What you should do: Please keep to the lines below from the one with "すべて (244, 780)" through the one with "会社概要 (258, 2169)", and restate them word for word, ends included.

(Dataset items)

......

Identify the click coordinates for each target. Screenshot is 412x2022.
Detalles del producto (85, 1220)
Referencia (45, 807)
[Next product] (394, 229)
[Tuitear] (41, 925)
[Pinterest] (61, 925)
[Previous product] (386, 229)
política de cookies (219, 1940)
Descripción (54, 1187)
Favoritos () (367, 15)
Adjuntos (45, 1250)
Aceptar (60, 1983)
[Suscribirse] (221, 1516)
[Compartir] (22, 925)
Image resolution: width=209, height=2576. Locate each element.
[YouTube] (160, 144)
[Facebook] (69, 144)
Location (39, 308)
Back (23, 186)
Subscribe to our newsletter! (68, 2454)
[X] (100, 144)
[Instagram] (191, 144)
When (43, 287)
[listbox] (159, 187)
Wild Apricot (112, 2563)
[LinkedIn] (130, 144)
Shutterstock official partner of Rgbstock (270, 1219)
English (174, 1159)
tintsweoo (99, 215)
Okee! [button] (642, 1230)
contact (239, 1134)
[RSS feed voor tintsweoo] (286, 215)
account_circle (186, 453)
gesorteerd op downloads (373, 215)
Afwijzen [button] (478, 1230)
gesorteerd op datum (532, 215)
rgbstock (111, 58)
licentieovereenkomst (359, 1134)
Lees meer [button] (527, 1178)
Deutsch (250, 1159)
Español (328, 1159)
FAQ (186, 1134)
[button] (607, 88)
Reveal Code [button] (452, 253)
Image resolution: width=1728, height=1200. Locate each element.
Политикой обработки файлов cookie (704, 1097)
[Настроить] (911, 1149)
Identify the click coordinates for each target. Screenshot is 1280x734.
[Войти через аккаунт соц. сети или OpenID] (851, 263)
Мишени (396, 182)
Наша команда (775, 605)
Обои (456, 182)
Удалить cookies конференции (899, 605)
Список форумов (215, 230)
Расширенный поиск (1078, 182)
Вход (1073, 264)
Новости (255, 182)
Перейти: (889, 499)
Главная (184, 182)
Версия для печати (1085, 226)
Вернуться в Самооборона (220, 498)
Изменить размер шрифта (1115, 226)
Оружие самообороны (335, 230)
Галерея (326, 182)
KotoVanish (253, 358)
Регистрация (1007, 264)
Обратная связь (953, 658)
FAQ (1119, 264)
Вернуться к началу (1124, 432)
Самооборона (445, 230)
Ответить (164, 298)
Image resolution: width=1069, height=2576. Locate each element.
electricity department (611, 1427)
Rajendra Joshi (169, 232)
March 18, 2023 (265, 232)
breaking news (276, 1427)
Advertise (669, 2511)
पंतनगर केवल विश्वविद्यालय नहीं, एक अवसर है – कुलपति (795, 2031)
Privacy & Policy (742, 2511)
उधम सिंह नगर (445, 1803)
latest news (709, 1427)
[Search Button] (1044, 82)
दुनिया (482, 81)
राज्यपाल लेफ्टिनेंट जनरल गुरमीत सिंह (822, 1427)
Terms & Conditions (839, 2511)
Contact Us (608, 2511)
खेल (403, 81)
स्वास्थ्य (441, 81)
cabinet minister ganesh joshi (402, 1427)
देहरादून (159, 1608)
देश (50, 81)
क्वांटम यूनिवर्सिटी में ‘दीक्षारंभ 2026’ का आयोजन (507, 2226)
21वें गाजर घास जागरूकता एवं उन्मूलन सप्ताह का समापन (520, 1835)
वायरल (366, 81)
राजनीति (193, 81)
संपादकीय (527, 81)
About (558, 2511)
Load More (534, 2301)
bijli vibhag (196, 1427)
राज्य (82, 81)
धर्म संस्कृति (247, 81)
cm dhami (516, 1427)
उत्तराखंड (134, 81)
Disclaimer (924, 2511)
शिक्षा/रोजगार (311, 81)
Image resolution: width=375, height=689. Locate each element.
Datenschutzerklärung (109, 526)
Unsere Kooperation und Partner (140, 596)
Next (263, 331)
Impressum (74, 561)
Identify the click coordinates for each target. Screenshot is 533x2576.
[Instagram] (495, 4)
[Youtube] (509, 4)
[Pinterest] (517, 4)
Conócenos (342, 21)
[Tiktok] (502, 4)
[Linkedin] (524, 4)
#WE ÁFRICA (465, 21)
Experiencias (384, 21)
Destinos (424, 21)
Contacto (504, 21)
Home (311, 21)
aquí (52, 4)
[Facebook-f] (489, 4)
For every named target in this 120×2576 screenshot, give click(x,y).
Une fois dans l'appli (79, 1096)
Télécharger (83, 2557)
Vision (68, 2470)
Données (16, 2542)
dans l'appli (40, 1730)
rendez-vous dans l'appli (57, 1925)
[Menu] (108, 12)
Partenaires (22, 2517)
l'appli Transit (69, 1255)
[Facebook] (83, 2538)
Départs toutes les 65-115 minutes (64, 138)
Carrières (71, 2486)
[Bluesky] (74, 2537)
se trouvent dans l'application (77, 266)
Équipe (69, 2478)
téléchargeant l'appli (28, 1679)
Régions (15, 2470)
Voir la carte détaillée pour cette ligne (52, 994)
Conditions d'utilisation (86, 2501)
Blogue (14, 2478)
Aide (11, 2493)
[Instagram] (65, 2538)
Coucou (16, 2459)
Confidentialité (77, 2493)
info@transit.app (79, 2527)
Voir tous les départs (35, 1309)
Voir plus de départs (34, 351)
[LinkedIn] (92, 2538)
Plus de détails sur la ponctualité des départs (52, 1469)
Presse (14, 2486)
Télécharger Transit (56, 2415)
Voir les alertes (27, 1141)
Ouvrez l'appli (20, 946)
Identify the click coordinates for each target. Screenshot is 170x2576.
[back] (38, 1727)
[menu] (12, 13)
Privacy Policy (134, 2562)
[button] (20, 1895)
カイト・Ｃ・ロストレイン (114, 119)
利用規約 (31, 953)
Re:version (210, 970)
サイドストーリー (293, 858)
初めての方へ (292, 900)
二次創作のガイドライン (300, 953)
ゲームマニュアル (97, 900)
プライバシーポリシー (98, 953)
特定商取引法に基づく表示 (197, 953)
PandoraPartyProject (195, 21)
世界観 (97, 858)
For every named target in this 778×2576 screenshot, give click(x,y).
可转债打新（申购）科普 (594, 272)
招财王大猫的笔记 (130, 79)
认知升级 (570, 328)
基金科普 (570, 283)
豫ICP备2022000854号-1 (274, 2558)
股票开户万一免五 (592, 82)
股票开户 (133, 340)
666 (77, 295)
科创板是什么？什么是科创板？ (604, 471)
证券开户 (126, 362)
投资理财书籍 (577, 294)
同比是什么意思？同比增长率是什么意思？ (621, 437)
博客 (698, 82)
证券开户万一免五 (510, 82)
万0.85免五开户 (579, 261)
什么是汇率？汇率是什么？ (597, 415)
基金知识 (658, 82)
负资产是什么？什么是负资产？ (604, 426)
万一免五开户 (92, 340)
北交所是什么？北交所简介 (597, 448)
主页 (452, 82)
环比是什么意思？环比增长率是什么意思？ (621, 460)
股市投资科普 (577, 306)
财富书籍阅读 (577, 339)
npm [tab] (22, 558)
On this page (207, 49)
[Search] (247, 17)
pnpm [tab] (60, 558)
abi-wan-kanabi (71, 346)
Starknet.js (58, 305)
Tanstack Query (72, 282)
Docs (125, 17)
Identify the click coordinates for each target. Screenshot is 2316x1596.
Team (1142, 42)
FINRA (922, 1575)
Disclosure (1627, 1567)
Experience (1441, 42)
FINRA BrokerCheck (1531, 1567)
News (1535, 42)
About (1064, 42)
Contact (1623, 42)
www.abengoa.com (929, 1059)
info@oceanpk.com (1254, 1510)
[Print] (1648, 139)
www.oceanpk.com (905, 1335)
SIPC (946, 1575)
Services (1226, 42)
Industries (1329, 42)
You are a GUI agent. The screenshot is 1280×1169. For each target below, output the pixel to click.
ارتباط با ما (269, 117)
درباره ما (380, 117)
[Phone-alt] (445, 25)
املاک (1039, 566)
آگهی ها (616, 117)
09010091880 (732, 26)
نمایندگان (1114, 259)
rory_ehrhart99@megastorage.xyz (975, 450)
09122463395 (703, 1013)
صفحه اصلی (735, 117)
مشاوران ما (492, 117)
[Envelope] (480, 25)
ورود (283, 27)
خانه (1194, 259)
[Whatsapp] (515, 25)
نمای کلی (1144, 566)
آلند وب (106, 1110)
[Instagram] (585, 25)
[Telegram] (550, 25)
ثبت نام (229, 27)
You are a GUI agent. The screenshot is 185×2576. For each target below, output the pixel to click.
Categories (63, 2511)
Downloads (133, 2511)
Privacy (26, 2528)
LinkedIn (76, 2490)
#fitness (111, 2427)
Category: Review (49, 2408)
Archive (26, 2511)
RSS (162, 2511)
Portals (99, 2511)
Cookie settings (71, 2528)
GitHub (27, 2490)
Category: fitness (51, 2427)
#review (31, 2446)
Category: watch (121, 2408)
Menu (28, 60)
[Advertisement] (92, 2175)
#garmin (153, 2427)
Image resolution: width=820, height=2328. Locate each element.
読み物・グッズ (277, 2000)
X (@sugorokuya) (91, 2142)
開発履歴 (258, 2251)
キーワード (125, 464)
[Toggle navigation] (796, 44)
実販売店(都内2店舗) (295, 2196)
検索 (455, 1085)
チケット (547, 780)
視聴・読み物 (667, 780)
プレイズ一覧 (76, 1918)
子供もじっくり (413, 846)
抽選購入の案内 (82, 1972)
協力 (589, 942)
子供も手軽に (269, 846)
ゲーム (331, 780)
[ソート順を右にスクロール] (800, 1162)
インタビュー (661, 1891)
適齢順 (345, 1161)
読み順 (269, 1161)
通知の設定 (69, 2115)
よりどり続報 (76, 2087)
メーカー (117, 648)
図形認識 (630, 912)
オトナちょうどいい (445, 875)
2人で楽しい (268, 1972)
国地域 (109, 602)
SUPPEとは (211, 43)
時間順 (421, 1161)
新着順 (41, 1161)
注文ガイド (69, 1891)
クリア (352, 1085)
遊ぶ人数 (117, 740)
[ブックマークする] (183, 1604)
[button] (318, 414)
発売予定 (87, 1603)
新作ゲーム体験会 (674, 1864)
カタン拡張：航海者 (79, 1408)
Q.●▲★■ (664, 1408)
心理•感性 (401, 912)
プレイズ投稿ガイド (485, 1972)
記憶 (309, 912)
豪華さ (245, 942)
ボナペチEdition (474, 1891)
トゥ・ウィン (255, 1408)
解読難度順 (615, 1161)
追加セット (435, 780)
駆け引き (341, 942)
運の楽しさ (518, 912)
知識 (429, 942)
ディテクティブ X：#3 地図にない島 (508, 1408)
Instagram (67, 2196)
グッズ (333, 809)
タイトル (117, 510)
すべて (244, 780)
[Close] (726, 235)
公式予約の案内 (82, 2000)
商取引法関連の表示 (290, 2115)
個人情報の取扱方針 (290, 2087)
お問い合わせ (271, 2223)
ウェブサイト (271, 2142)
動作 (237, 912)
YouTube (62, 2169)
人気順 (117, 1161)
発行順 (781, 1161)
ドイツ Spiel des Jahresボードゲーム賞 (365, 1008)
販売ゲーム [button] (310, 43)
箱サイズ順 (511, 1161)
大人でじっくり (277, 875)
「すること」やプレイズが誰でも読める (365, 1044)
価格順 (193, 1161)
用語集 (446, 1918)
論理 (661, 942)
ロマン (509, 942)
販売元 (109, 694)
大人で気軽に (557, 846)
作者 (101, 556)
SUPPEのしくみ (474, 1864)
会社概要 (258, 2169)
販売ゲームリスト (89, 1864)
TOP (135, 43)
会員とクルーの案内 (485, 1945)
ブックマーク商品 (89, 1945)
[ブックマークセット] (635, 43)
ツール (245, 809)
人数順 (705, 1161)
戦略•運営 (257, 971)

......

Task output:
すべて (244, 780)
[Close] (726, 235)
公式予約の案内 (82, 2000)
商取引法関連の表示 (290, 2115)
個人情報の取扱方針 (290, 2087)
お問い合わせ (271, 2223)
ウェブサイト (271, 2142)
動作 (237, 912)
YouTube (62, 2169)
人気順 (117, 1161)
発行順 (781, 1161)
ドイツ Spiel des Jahresボードゲーム賞 (365, 1008)
販売ゲーム [button] (310, 43)
箱サイズ順 (511, 1161)
大人でじっくり (277, 875)
「すること」やプレイズが誰でも読める (365, 1044)
価格順 (193, 1161)
用語集 (446, 1918)
論理 (661, 942)
ロマン (509, 942)
販売元 (109, 694)
大人で気軽に (557, 846)
作者 (101, 556)
SUPPEのしくみ (474, 1864)
会社概要 (258, 2169)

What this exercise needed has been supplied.